La vocation de l'événement pourrait à l'avenir aller plus loin encore. En mai dernier, le GPHG changeait de statu en passant des mains d'Edipresse à celles d'une fondation. Une fondation présidée par l'ancien ministre genevois des finances Carlo Lamprecht et dont le conseil comprend entre autres la Ville et l'Etat de Genève.
Le changement de structure correspond à la volonté de doter le rendez- vous d'une indépendance complète et couper à toutes les éventuelles implications commerciales. «C'est en même temps une plateforme pour promouvoir Genève, berceau de la haute horlogerie », précise Carlo Lamprecht. Le président de fondation imagine d'ailleurs une suite plus engagée encore, avec «des partenariats qui étendent la mise en valeur actuelle. L'horlogerie pourrait servir de relai de promotion à d'autres pôles d'excellence domestiques.» Une ambition qui est déjà relayée par la décision de promulguer derechef l'horlogerie «12e art» - 12e pour les douze heures, la 12e édition du GPHG, etc.

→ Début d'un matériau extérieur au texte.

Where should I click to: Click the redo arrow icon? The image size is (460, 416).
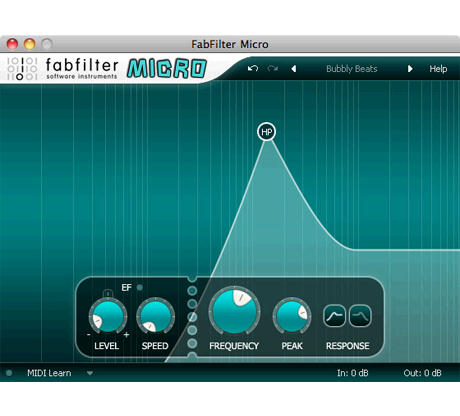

Une appellation symbolique, puisqu'elle n'a rien d'officielle, note Carlo Lamprecht.
Quant à la formule elle-même, elle n'est pour l'instant pas remise en question. Le concours porte sur sept catégories de montres. Chaque fabricant peut proposer ses modèles (en général des nouveautés disponibles à la vente). 190 montres ont été inscrites cette année, en provenance de 86 marques. 70 sont présélectionnées. Au final, trois lauréats par catégorie.
Côté budget, l'organisation complète se monte à 1,5 million de francs, en partie financé par les sponsors, en partie par les marques, qui paient leur(s) inscription(s) et leur table à la soirée de gala.